* [ОТРЫВОК]:
════════════════

Поистине, гимназия была разновидностью тюрьмы, если можно было так долго и остро чувствовать ее кошмар.
Со всех сторон наступала на Чехова действительность, стремившаяся сделать из него раба, отовсюду надвигалось на него насилие, как будто многоликий Никита, тупой и исполнительный палач, больничный сторож из «Палаты № 6», шел на него с поднятыми кулаками. Но чем грубее был натиск действительности, тем сосредоточеннее, сознательнее, упорнее становился юноша Чехов в отстаивании своего человеческого достоинства.
II. ПРЕДЧУВСТВИЯ ТАЛАНТА
Уже в детские и ранние отроческие годы Антоша бессознательно защищался от всего тяжелого и мрачного своим юмором.
Юмор юных братьев Чеховых был удивительно светлым и, при всем своем лукавстве и дерзости, добрым, окрашенным любовью к жизни, к людям. В их шутках, остротах, забавных выдумках светится молодая игра созревающих творческих сил, радостное предчувствие таланта. Несмотря на то, что действительность била братьев Чеховых свинцовым кулаком, они вступали в жизнь доверчиво, с улыбкой, как будто думали, что не может жизнь погубить смех, радость, свет. Жизнерадостность отличала братьев Чеховых — вопреки лавке, гимназии, хору, экзекуциям — вопреки всему! Они брали реванш у суровой жизни — смехом.
Антоша был блестящим мастером импровизации. Выдумки его были чаще всего комическими. Он быстро менял облик и интонации, становясь то зубным врачом, то афонским монахом, то стариком- профессором, читающим лекцию. Любил он держать экзамен на дьякона. Роль архиерея, экзаменующего будущего дьякона, играл Александр. «Вытянув шею, — рассказывает Михаил Павлович, — которая становилась от этого старчески жилистой, и изменив до неузнаваемости выражение лица, Антон Павлович старческим, дребезжащим голосом, как настоящий деревенский дьячок, должен был пропеть перед братом все икосы, кондаки и богородичны на все восемь гласов, задыхался при этом от страха перед архиереем, ошибался и в конце концов все-таки удостоивался архиерейской фразы: «Во диаконехеси».

════════════════

* [ЗАДАНИЯ]:
1. Изложите содержание отрывка в двух предложениях.
2. Выпишите из отрывка текст, начиная со слов «Юмор юных братьев» и продолжая до слов «жизни — смехом.».
Материал никак не связан с отрывком.

* [ИСХОДНЫЕ ДАННЫЕ]:

════════════════

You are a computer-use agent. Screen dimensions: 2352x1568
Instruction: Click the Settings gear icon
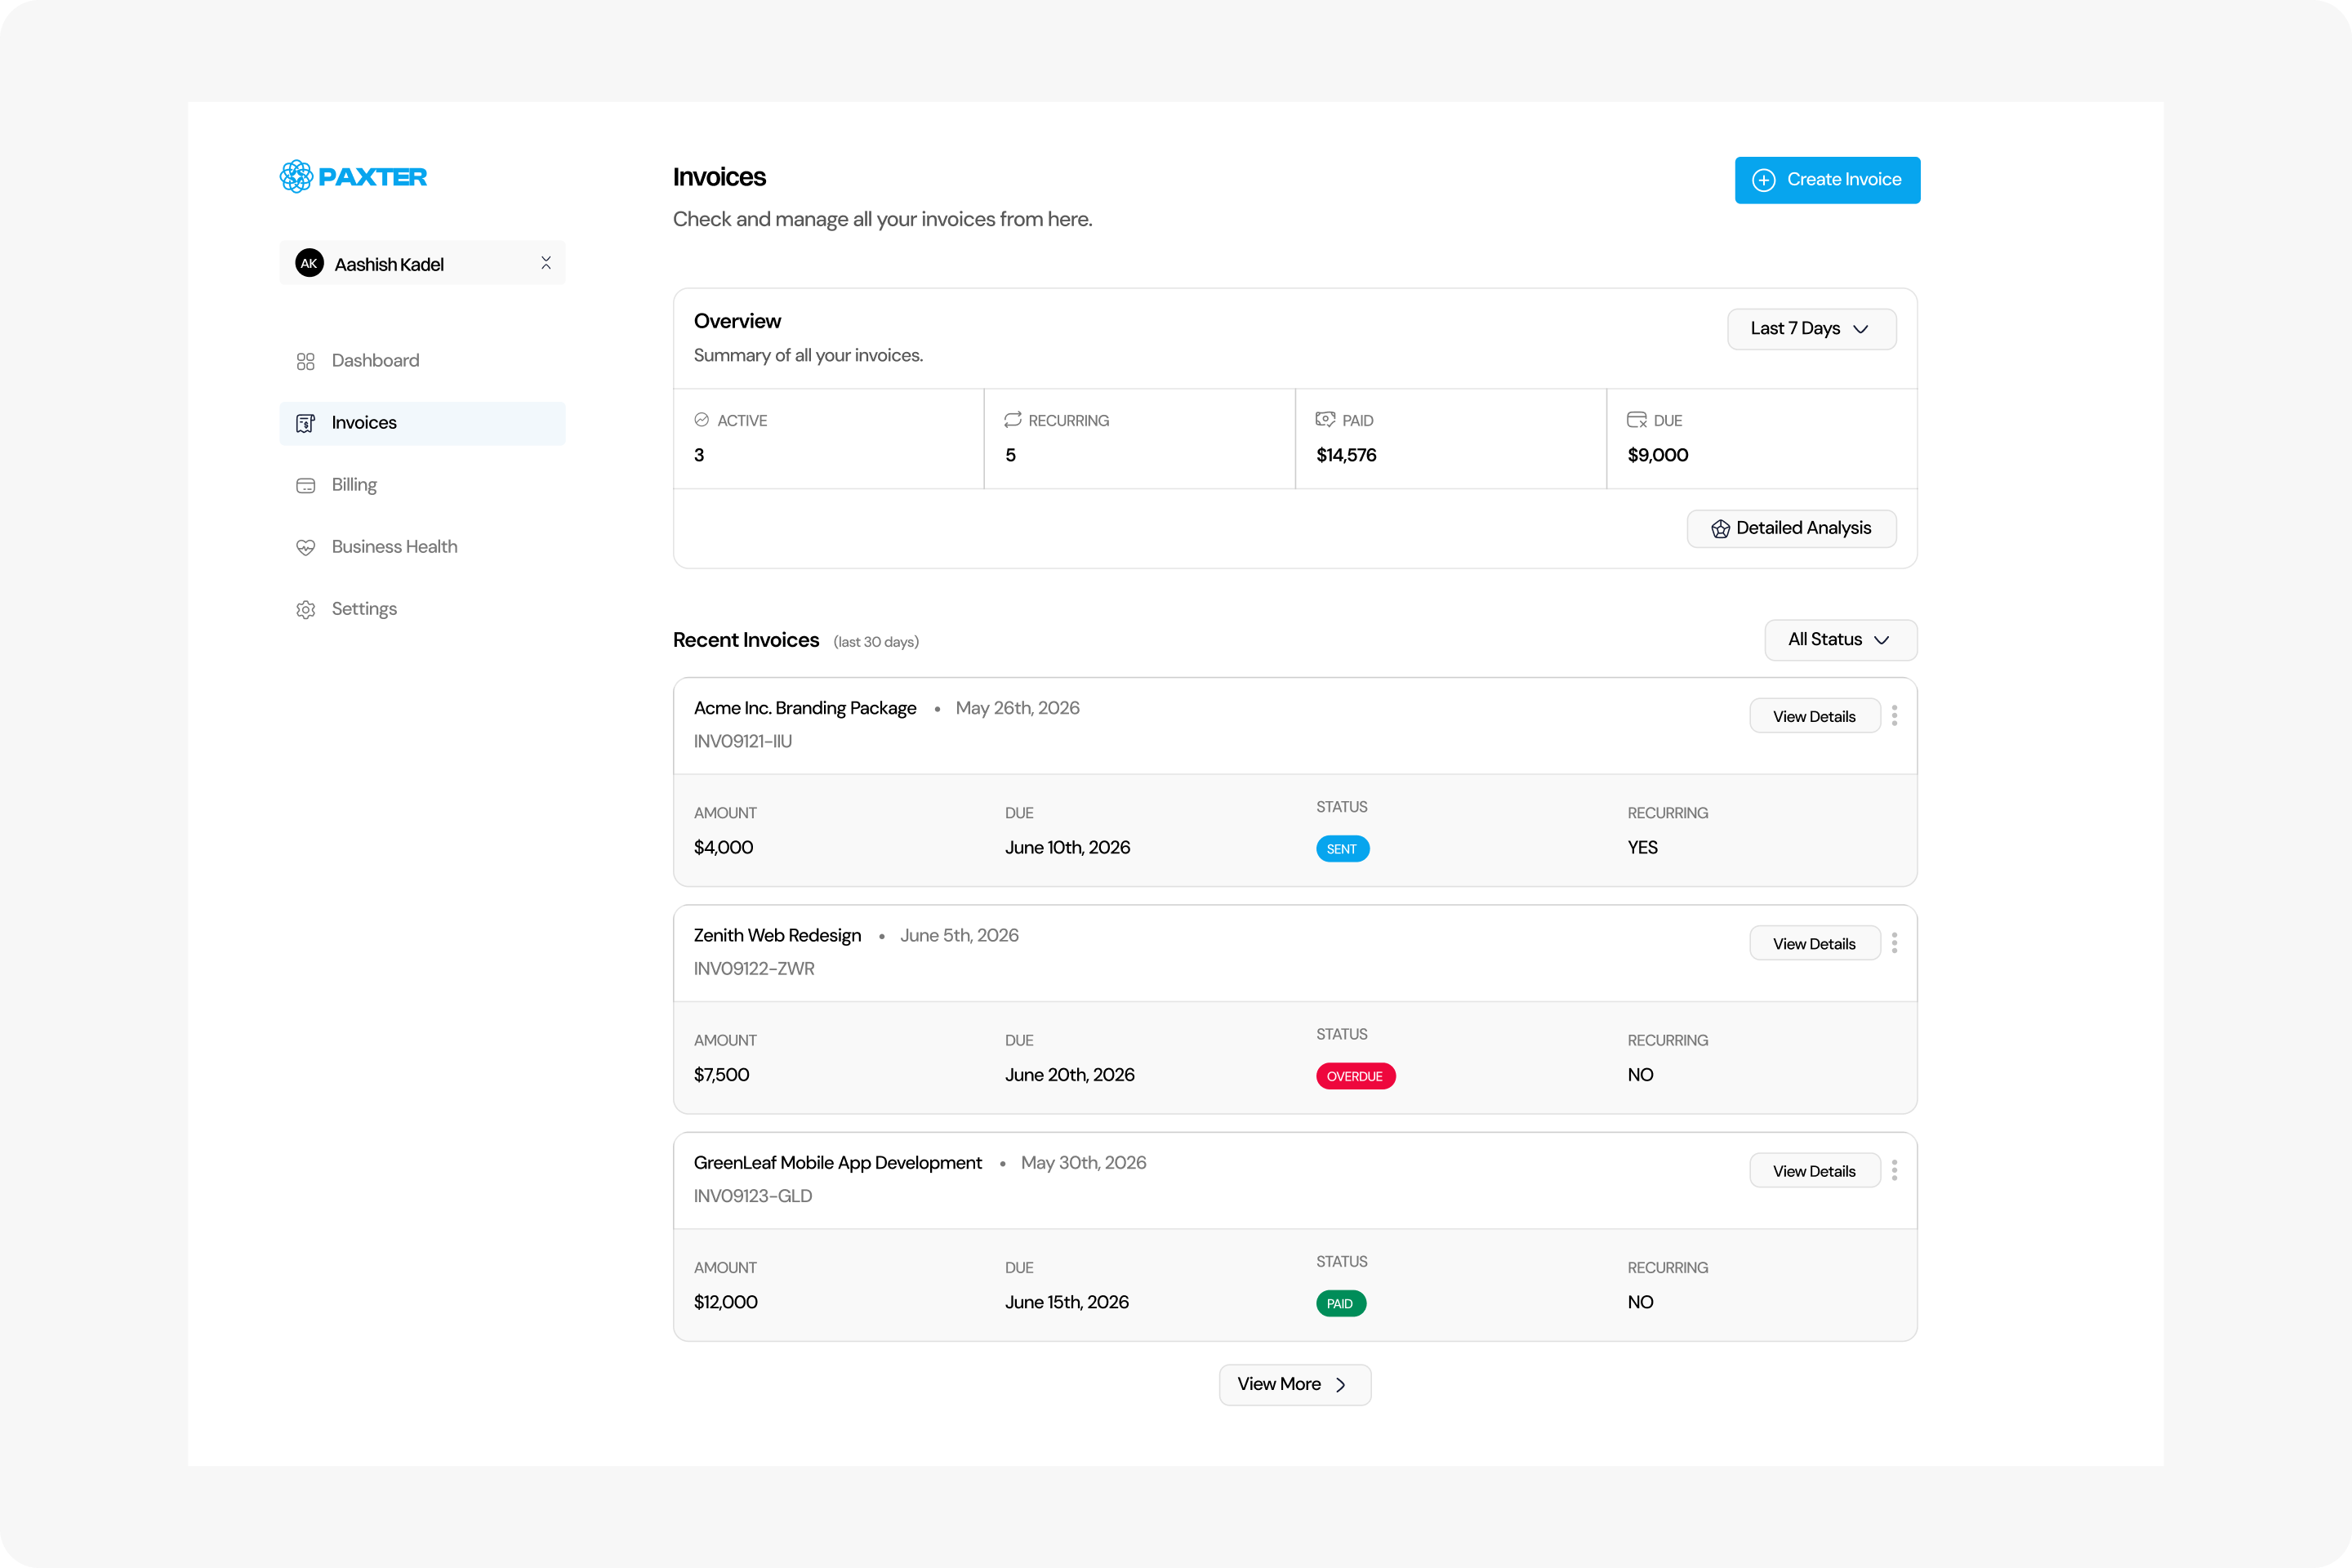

════════════════

* [ОТВЕТЫ К ЗАДАНИЯМ]:
1. На юного Чехова со всех сторон наступала действительность, а гимназию он так долго и остро ощущал как кошмар, что она была разновидностью тюрьмы, но чем грубее был натиск, тем упорнее он отстаивал свое человеческое достоинство. С детства Антоша защищался от всего тяжелого и мрачного юмором, юмор братьев Чеховых был светлым и добрым, а сам Антоша блестяще импровизировал, становясь то зубным врачом, то афонским монахом, то стариком-профессором.

2.
Юмор юных братьев Чеховых был удивительно светлым и, при всем своем лукавстве и дерзости, добрым, окрашенным любовью к жизни, к людям. В их шутках, остротах, забавных выдумках светится молодая игра созревающих творческих сил, радостное предчувствие таланта. Несмотря на то, что действительность била братьев Чеховых свинцовым кулаком, они вступали в жизнь доверчиво, с улыбкой, как будто думали, что не может жизнь погубить смех, радость, свет. Жизнерадостность отличала братьев Чеховых — вопреки лавке, гимназии, хору, экзекуциям — вопреки всему! Они брали реванш у суровой жизни — смехом.